Commento al Vangelo del giorno: 12 Luglio 2020 – Che la sua parola cada su un terreno fertile

Il Vangelo di oggi: Mt 13,1-23

parabola seminatoreQuel giorno Gesù uscì di casa e sedette in riva al mare. Si radunò attorno a lui tanta folla che egli salì su una barca e si mise a sedere, mentre tutta la folla stava sulla spiaggia. Egli parlò loro di molte cose con parabole. E disse: «Ecco, il seminatore uscì a seminare. Mentre seminava, una parte cadde lungo la strada; vennero gli uccelli e la mangiarono. Un’altra parte cadde sul terreno sassoso, dove non c’era molta terra; germogliò subito, perché il terreno non era profondo, ma quando spuntò il sole fu bruciata e, non avendo radici, seccò. Un’altra parte cadde sui rovi, e i rovi crebbero e la soffocarono. Un’altra parte cadde sul terreno buono e diede frutto: il cento, il sessanta, il trenta per uno. Chi ha orecchi, ascolti». Gli si avvicinarono allora i discepoli e gli dissero: «Perché a loro parli con parabole?». Egli rispose loro: «Perché a voi è dato conoscere i misteri del regno dei cieli, ma a loro non è dato. Infatti a colui che ha, verrà dato e sarà nell’abbondanza; ma a colui che non ha, sarà tolto anche quello che ha. Per questo a loro parlo con parabole: perché guardando non vedono, udendo non ascoltano e non comprendono.  Così si compie per loro la profezia di Isaìa che dice:
“Udrete, sì, ma non comprenderete, guarderete, sì, ma non vedrete. Perché il cuore di questo popolo è diventato insensibile, sono diventati duri di orecchi e hanno chiuso gli occhi, perché non vedano con gli occhi, non ascoltino con gli orecchi e non comprendano con il cuore e non si convertano e io li guarisca!”.
Beati invece i vostri occhi perché vedono e i vostri orecchi perché ascoltano. In verità io vi dico: molti profeti e molti giusti hanno desiderato vedere ciò che voi guardate, ma non lo videro, e ascoltare ciò che voi ascoltate, ma non lo ascoltarono!
Voi dunque ascoltate la parabola del seminatore. Ogni volta che uno ascolta la parola del Regno e non la comprende, viene il Maligno e ruba ciò che è stato seminato nel suo cuore: questo è il seme seminato lungo la strada. Quello che è stato seminato sul terreno sassoso è colui che ascolta la Parola e l’accoglie subito con gioia, ma non ha in sé radici ed è incostante, sicché, appena giunge una tribolazione o una persecuzione a causa della Parola, egli subito viene meno. Quello seminato tra i rovi è colui che ascolta la Parola, ma la preoccupazione del mondo e la seduzione della ricchezza soffocano la Parola ed essa non dà frutto. Quello seminato sul terreno buono è colui che ascolta la Parola e la comprende; questi dà frutto e produce il cento, il sessanta, il trenta per uno».

Contemplo:

Dio nella storia:
L’azione storica della misericordia è già escatologia, è già fine dei tempi: in questo modo annunciamo il Regno, la salvezza vera dell’uomo. Il Padre si è fatto presente in Gesù: questo è il suo modo di agire, con misericordia infinita. Questa è la novità profonda, che ha scandalizzato il Battista e scandalizza anche noi. Dio nella storia è Gesù, Dio nella storia agisce attraverso Gesù, con il suo stile umile, povero, impotente; ecco perché c’è il rischio del rifiuto. Gesù opera non nella potenza del giudizio ma nell’umiltà della misericordia, non con la potenza delle sue opere ma con la debolezza del suo annuncio: è la scelta di questa debolezza che lo porterà ad essere il Messia crocifisso. La croce è la conseguenza di questo stile di vita.

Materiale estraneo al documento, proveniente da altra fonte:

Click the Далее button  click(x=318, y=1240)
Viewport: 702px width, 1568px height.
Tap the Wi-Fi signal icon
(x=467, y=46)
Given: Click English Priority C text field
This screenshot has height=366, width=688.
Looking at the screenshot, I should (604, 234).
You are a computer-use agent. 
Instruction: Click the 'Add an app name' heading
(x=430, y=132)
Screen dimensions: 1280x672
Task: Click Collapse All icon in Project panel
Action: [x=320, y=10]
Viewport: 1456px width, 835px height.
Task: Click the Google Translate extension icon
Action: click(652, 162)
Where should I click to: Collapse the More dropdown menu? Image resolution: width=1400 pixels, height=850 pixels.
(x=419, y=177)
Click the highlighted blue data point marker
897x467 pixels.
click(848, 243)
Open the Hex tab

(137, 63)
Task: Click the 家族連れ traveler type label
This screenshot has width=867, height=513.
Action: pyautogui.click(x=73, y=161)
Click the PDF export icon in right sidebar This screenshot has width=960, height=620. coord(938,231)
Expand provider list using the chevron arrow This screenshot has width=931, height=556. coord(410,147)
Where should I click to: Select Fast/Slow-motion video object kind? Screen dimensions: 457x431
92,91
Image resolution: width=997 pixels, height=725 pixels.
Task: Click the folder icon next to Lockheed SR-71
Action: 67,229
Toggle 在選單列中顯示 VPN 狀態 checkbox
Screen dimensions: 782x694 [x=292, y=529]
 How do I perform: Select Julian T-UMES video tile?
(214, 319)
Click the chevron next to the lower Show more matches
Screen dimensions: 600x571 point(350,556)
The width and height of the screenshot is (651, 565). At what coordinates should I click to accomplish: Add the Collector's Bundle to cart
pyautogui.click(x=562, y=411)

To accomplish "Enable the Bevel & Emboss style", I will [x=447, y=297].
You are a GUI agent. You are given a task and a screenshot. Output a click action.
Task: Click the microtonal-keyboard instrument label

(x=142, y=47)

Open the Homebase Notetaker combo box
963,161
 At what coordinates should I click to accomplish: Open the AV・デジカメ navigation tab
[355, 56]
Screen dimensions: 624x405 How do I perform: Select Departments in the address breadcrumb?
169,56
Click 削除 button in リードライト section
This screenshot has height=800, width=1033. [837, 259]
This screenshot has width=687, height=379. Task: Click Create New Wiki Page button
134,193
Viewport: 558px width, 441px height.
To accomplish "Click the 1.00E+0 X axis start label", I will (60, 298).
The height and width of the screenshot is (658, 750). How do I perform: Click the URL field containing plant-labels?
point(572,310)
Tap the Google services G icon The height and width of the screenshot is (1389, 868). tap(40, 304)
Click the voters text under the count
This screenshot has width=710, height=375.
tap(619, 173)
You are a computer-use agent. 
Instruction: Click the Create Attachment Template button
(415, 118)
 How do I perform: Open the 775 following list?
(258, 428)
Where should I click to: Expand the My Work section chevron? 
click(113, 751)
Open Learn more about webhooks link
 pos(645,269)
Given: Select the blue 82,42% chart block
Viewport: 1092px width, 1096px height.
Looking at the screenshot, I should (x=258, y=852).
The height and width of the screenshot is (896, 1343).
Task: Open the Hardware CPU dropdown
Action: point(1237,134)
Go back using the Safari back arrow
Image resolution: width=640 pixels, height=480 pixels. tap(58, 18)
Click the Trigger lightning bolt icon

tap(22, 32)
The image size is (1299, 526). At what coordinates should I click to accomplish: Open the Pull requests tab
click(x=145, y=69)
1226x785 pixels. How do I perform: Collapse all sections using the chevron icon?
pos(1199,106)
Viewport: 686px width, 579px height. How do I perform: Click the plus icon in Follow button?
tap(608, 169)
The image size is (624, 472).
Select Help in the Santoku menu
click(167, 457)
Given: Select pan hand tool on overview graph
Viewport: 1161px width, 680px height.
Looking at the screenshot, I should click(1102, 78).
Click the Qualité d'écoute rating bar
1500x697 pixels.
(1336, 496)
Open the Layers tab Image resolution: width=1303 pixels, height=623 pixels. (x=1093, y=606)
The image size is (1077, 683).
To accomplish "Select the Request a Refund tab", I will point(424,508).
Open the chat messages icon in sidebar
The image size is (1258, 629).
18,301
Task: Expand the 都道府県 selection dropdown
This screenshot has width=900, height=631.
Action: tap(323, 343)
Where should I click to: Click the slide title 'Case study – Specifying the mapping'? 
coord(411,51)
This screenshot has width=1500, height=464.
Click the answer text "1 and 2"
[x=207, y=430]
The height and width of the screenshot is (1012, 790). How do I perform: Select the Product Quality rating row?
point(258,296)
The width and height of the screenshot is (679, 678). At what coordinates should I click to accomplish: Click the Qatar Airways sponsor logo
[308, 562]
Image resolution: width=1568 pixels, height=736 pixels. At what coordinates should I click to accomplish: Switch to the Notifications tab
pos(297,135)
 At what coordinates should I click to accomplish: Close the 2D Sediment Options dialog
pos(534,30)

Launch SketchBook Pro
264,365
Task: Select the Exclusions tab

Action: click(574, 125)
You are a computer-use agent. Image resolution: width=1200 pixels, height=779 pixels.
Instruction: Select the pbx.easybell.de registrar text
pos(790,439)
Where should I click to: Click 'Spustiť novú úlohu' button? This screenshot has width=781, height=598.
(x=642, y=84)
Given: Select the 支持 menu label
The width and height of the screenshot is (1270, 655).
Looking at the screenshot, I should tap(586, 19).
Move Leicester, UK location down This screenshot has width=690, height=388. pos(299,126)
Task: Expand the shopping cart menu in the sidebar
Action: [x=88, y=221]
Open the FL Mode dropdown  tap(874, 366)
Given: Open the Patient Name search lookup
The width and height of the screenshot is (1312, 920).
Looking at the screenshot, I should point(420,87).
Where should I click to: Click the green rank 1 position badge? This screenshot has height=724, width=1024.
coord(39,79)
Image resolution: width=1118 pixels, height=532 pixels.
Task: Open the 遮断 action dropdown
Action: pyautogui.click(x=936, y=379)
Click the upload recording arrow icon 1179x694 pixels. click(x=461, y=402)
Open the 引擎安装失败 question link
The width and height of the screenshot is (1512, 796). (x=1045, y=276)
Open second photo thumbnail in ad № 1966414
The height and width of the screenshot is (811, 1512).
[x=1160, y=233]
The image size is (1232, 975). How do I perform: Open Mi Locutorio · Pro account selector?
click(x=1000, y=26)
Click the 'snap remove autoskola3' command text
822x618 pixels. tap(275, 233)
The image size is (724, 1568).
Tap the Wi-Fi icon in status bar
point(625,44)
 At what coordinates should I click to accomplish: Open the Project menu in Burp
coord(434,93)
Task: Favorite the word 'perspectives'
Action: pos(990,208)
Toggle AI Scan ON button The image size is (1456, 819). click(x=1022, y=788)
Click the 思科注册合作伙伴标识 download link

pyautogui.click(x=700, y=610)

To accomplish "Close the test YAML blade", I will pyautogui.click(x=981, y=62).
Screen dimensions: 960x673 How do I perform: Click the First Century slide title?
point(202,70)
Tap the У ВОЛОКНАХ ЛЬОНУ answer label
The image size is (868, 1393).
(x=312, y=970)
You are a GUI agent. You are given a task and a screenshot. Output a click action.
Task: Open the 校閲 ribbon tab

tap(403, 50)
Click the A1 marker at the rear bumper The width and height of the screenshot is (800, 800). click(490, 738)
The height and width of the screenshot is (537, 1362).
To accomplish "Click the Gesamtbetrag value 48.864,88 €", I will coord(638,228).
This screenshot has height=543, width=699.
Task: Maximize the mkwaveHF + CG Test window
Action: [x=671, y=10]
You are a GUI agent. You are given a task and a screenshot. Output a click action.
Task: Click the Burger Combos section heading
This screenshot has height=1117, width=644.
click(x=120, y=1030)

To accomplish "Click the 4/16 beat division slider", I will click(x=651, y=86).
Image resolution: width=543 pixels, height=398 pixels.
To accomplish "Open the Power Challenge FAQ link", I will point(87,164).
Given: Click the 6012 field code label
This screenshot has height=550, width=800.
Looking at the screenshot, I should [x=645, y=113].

Commento al Vangelo del giorno:

La liturgia di oggi ci propone la parabola del seminatore. Mettiamoci in ascolto come se fossimo anche noi in riva al mare, davanti a Gesù seduto in barca. Egli ci istruisce, una volta ancora: permettiamo alla sua Parola di cadere su un terreno fertile! Gesù è quel seminatore straordinario che spreca abbondantemente il seme nella speranza che anche i peccatori più incalliti possano accogliere la parola di salvezza. Non la rifiuta a nessuno e non si scoraggia di fronte a chi non l’accoglie. Invita anche noi a non risparmiarci, a sprecare ogni energia nella predicazione certi che il Signore manterrà la sua promessa. “Così sarà della mia Parola uscita dalla mia bocca: non ritornerà a me senza effetto, senza aver operato ciò che desidero e senza aver compiuto ciò per cui l’ho mandata”.